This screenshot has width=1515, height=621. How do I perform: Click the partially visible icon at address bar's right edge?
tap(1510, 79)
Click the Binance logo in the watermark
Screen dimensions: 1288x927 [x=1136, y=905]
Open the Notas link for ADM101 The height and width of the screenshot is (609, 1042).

--

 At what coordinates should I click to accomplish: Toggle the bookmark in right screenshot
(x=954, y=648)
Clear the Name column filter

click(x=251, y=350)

--

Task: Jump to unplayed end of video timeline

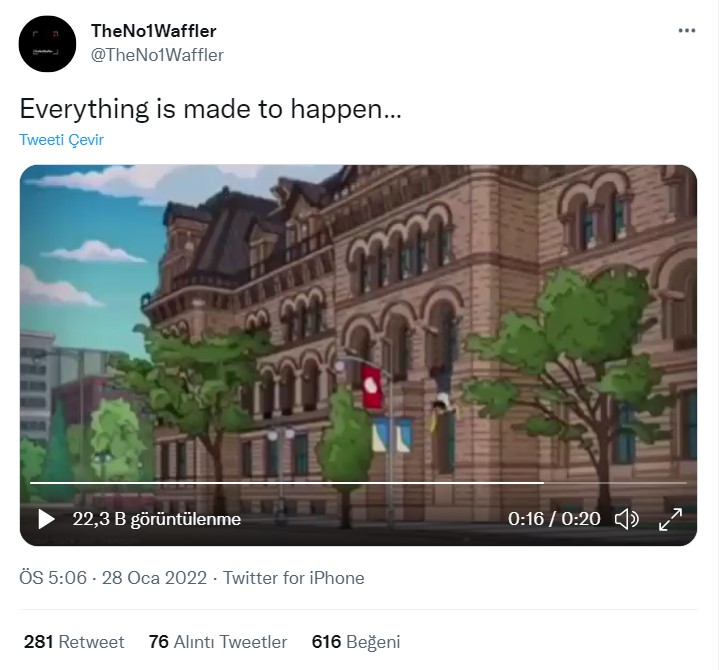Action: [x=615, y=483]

**WORK TO COMPLETE**
Using the records above, write out exactly the lines between the one holding "This screenshot has" and the one holding "Open the Notas", inclusive; leave everything else out.

**RESPONSE AREA**
This screenshot has width=1515, height=621. How do I perform: Click the partially visible icon at address bar's right edge?
tap(1510, 79)
Click the Binance logo in the watermark
Screen dimensions: 1288x927 [x=1136, y=905]
Open the Notas link for ADM101 The height and width of the screenshot is (609, 1042).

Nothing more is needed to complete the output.